Quando iniziare a divezzare
- inizia a stare seduto
- non manifesta più il riflesso di estrusione (tirare fuori la lingua per mangiare come quando poppano)
- mostra interesse verso il cibo
L’autosvezzamento
- Tenere sempre il bambino a tavola con i genitori, non appena è in grado di stare seduto con minimo appoggio sul seggiolone.
- Alimentare con solo latte fino al compimento dei sei mesi.
- Aspettare le richieste di cibo del bambino, di solito il tentativo di raggiungerlo con le mani o uno sguardo sostenuto ed eccitato.
- Soddisfare qualsiasi sua richiesta, sempre e ovunque, purché si tratti di cibo idoneo a giudizio dei genitori.
- Smettere gli assaggi se il bambino smette di chiederli, o se il pasto della famiglia è finito.
- Non cambiare ritmi e durata dei pasti dei genitori, se possibile. Il bambino può prendere tranquillamente il loro ritmo.
- L’allattamento materno prosegue a richiesta fino a quando la mamma e il bambino saranno, entrambi, d’accordo a continuarlo. Dopo ogni pasto la madre dovrà sempre offrire il seno al bambino che sarà libero di rifiutarlo se già sazio dal pasto.
L’esperimento di Clara Davis: la prima teoria dell’autosvezzamento
Durante i miei studi di antropologia mi sono imbattuta in uno strano esperimento, che ai tempi mi aveva solo incuriosito ma riprendendolo poi, in veste di mamma, mi ha provocato diverse reazioni contrastanti. Da una parte ero perplessa nell’aver lasciato questa libertà di scelta a dei neonati, dall’altra ero affascinata dalla loro capacità di autogestire una corretta alimentazione
Nel 1928 una ricercatrice di Chicago, USA, Clara Davis, decise di scoprire se i bambini in epoca di cambiamento delle loro abitudini alimentari potessero scegliere autonomamente cosa e quanto mangiare, avrebbero fatto scelte sane ed equilibrate. Questa volontà nasceva dalla necessità di affrontare e risolvere i numerosissimi problemi di appetito e di qualità della dieta presenti nei bambini. Il suo dubbio era che i bambini mangiassero poco e male, non per loro spontanea volontà, ma perché costretti a rispettare rigidamente le dosi che la scienza nutrizionale dell’epoca considerava adeguate per loro, impedendo la loro libera sperimentazione e, così, privandoli di una sorta di primitiva, istintiva capacità di aggiustare la dieta a seconda delle proprie individuali necessità.

*RIGHE FORNITE*
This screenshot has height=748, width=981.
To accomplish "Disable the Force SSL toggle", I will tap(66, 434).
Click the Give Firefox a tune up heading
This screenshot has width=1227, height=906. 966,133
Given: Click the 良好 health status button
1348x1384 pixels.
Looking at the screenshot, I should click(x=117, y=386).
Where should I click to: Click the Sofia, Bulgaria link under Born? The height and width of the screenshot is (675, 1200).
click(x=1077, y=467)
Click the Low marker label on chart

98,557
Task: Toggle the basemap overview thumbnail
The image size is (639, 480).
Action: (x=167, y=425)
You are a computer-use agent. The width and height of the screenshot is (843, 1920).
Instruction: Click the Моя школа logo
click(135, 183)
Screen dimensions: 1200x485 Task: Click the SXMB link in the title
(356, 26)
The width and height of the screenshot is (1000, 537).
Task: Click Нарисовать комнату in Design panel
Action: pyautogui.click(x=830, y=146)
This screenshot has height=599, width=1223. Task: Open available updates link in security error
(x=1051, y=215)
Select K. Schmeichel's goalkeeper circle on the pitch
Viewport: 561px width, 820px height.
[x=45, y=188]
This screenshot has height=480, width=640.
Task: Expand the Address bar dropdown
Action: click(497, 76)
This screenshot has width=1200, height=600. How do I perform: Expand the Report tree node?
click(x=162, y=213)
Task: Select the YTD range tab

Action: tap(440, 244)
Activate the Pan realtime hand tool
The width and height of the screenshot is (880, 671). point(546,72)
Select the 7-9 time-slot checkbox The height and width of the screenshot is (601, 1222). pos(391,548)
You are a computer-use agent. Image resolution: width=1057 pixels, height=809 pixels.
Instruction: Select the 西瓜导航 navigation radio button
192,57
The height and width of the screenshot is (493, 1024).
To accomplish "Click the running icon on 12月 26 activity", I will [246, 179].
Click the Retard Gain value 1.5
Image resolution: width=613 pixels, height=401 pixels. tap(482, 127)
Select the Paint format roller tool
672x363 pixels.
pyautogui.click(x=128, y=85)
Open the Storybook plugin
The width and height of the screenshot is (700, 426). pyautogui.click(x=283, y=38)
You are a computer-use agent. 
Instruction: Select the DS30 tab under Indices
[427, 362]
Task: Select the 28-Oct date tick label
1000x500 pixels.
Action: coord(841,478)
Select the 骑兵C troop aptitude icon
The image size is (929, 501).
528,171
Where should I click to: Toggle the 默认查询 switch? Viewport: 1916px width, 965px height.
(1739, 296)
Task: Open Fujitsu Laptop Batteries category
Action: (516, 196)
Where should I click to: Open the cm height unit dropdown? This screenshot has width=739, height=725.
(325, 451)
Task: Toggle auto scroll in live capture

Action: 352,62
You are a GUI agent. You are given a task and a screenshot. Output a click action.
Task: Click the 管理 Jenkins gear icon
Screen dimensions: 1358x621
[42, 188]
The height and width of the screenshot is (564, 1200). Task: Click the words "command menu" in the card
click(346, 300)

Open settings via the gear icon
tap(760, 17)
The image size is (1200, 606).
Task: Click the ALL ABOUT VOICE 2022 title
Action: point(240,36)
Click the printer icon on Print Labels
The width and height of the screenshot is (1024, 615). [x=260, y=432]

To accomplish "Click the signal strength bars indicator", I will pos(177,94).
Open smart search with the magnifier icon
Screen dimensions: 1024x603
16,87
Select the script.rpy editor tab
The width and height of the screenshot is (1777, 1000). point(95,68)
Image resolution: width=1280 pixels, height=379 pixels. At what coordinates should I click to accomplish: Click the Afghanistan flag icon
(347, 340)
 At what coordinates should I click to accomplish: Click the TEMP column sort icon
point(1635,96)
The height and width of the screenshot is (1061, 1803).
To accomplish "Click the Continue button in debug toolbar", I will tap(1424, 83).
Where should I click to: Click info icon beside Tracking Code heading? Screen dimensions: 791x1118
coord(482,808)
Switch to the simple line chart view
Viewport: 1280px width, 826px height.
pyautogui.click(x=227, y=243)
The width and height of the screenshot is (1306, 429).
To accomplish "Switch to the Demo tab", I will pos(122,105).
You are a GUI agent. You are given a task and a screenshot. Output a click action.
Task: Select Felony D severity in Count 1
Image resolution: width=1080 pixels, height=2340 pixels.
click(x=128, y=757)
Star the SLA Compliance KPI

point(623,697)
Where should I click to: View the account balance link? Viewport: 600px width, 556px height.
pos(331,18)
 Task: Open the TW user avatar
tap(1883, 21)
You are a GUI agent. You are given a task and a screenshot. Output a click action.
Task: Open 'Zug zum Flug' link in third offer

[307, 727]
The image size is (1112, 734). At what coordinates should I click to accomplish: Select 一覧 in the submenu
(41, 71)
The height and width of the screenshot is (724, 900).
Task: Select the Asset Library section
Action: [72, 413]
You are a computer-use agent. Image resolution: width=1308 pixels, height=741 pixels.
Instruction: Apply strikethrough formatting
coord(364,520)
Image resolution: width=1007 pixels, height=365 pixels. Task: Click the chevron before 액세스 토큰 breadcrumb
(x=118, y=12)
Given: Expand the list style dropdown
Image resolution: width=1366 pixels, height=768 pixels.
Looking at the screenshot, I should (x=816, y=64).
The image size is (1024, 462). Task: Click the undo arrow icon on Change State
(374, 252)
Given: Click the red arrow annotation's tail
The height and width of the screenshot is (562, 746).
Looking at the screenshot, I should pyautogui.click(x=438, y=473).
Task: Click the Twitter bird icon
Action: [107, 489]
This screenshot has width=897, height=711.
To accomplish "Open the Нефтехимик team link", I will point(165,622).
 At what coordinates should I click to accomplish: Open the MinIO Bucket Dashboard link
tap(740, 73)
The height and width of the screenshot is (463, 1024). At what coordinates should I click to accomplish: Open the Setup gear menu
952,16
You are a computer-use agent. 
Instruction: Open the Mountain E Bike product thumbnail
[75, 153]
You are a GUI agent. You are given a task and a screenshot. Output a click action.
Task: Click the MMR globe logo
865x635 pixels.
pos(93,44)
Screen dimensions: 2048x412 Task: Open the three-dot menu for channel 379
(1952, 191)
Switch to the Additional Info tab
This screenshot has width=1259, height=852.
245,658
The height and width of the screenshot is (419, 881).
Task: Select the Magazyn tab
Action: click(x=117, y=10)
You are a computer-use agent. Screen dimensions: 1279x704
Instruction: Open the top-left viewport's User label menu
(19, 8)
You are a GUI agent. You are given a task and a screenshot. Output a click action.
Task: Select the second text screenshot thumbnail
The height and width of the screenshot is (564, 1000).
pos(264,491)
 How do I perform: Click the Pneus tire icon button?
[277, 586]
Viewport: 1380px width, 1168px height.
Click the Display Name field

*COMPITI RICHIESTI*
1/ Spiega in una-tre frasi per quale motivo, secondo il testo sullo svezzamento, Clara Davis avviò il suo esperimento nel 1928.
2/ Estrai dal testo sullo svezzamento il brano che comincia con "- mostra interesse" e prosegue fino a "famiglia è finito.".
Le righe sono materiale a sé e non fanno parte del testo sullo svezzamento.

*SOLUZIONI*
1/ L'esperimento nasceva dalla necessità di affrontare e risolvere i numerosissimi problemi di appetito e di qualità della dieta presenti nei bambini. Davis sospettava che i bambini mangiassero poco e male perché costretti a rispettare rigidamente le dosi che la scienza nutrizionale dell'epoca considerava adeguate. Quelle dosi impedivano la loro libera sperimentazione e li privavano della capacità istintiva di adattare la dieta alle proprie necessità.

2/
- mostra interesse verso il cibo
L’autosvezzamento
- Tenere sempre il bambino a tavola con i genitori, non appena è in grado di stare seduto con minimo appoggio sul seggiolone.
- Alimentare con solo latte fino al compimento dei sei mesi.
- Aspettare le richieste di cibo del bambino, di solito il tentativo di raggiungerlo con le mani o uno sguardo sostenuto ed eccitato.
- Soddisfare qualsiasi sua richiesta, sempre e ovunque, purché si tratti di cibo idoneo a giudizio dei genitori.
- Smettere gli assaggi se il bambino smette di chiederli, o se il pasto della famiglia è finito.